Но вот «ИЛ-14» вырулил на старт, и Соловьев не стал слушать треск мотора, схожий с треском раздираемой фанеры, и готов был повернуться и пойти, как почувствовал позади себя человека и по табачному перегару тотчас узнал штурмана Мышкова.
— Ну что же он, Нахал Петрович! — воскликнул Соловьев, имея в виду аэрофлотского врача. — Допустим, у тебя, штурман Мышков, перебои пульса, аритмия, так ведь это временно, это на нервной почве. Сам знаешь, — и Соловьев взял руками штурмана за оба локтя и требовательно взглянул в его синеватые глаза и словно бы молча сказал еще, что все это пройдет, это от переживаний, от каждого может уйти жена, и не надо так много курить, курносый дружище.
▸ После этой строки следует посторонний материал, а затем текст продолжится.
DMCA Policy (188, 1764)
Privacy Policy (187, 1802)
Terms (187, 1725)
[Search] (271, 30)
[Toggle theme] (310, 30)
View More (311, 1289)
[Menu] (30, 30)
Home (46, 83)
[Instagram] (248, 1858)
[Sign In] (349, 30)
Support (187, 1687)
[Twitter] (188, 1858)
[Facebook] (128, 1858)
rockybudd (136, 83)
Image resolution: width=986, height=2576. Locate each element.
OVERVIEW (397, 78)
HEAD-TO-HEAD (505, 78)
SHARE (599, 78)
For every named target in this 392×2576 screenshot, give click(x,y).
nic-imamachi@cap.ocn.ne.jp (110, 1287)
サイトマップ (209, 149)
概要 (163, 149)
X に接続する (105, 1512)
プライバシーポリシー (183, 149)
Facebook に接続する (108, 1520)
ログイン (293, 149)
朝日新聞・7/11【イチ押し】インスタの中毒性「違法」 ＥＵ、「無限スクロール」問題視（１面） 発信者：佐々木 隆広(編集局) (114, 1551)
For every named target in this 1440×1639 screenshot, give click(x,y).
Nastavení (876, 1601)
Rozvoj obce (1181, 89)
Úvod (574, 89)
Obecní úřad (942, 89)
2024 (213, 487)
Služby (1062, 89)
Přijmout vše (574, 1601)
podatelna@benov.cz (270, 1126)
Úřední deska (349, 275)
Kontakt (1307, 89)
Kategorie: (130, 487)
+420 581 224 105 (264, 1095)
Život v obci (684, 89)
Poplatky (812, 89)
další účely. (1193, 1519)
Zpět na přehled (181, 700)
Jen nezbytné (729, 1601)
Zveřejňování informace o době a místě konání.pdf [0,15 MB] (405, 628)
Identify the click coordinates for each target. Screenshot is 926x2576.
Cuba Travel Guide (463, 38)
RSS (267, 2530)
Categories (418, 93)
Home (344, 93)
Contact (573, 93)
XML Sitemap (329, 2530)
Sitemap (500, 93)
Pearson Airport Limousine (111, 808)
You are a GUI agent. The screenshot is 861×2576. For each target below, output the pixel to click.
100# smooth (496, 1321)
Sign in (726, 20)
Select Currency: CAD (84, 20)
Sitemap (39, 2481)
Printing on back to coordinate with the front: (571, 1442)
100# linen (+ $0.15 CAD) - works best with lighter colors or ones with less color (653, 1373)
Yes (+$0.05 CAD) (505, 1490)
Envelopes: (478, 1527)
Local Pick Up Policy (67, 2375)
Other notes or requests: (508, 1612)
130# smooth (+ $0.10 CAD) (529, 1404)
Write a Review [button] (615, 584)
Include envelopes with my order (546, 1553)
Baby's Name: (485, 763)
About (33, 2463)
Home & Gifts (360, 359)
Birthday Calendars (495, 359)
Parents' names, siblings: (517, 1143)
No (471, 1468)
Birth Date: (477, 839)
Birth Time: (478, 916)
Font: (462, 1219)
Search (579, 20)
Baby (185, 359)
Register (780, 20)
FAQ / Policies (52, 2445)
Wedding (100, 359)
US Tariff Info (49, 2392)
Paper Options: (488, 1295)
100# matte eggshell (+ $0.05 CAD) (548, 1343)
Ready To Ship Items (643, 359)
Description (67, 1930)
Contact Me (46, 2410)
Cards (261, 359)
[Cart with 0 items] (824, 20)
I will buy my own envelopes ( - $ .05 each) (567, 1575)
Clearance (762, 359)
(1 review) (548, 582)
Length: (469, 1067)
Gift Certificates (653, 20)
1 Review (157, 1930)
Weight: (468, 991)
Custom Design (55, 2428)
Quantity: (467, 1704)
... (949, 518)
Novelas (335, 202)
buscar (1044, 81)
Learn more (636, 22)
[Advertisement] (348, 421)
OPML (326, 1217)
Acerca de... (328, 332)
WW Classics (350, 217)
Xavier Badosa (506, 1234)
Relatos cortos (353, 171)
— Сам знаю, — посмотрел штурман на поле, на недвижные самолеты, — и печальных предчувствий не имею, а все же… Ладно, обошел я все кабинеты, принес ему анализы, — он вынул из кителя уже слегка затершиеся бумажки, и если бы не вернул их обратно в карман, Соловьев охотно вник бы в каждую из них и сказал бы штурману, можно ли ему так много курить, потому что разбирался в медицине, как и вообще в жизни, и был доволен, что знает обо всем и все.